As the story kicks in, things go from bad to worse. Gloria is arrested, leaving Mister without any support and having to care for Pete (Dizon), a young neighbor who comes from an even grimmer life than he does. The summer wears on, the temperature rises, the food runs out, and Gloria is released from jail but doesn’t come home, and Mister and Pete have to figure out how they’re going to survive.
Brooks is holding half this movie together all on his own. He has amazingly soulful eyes, and can break your heart with the right look. He’s subtle in a way that child actors very rarely can be, able to convey so much through body language and nuanced movement. As the title indicates, Mister is fighting a losing battle in this story, and he’s fraying apart as time goes on. He holds out hope that an audition for an acting role in a Beverly Hills-based TV show will be his ticket out, but even he recognizes the futility before the day of the audition ever arrives. Dizon is able to play against this too-young world-weariness terrifically. Pete is a symbol of purity, his innocence not yet destroyed by his environment, and Mister tries to instruct him in how to survive even as he tries to protect that innocence.

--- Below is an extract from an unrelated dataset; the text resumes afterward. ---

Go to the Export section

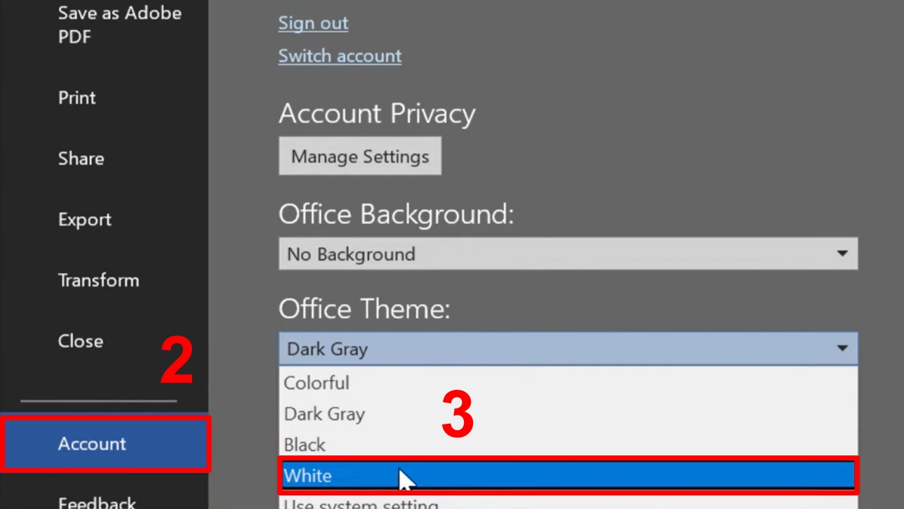(x=84, y=219)
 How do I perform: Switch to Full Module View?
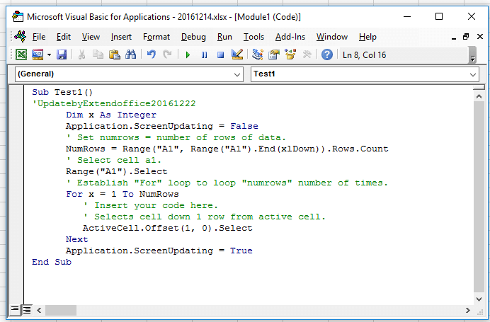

That’s this film’s picture of life for these kids: a matter of near-primal survival. In this respect, it teeters on a line between gritty social realism and cringeworthy misery porn. On the one hand are the grounded performances of Brooks and Dizon, and the details of lower-class life that feel well-observed. On the other hand are the cast of one-dimensional props who surround them. Hudson exudes despair perfectly but feels too much like she’s playing for awards attention.
Worse is Julito McCullum as a cartoonish “thug” and worse than him is a nameless store owner defined only by his Middle-Eastern ancestry and his utter callousness towards Mister’s plight. Anthony Mackie, Jeffrey Wright, and Jordin Sparks also orbit in roles that all feel as though they could have been left out of the plot.
At times, The Inevitable Defeat of Mister & Pete has the tone of a less tragic, though no less grim, retelling of Grave of the Fireflies. But while that despairing classic committed itself to realism, this film waffles between realism and something like a fairy tale sensibility. I can see the point of characters like McCullum’s thief, Wright’s homeless vagrant, or Mackie’s drug pusher – they represent possible futures for Mister. But that’s too on-the-nose here, and it doesn’t help that their presence bloats out a running time that already feels on the long side.
At its best, the movie is emotionally rapturous, helped along by Brooks’s incredible talent. At its worst, while it avoids falling into poverty porn (to my judgment, at least), it runs into a kind of hysteria of putting children in danger. It’s a very messy film, but it’s unique and full of vitality.
*In fact, part of Sparks’s role was taken out – I’ve seen both the final cut of the film and the original cut that played Sundance. Sparks’s character exits the story in a drastically different way in the new version, one that’s completely off from where she’s clearly being led by the script, and which leaves the audience wondering why she was ever around at all.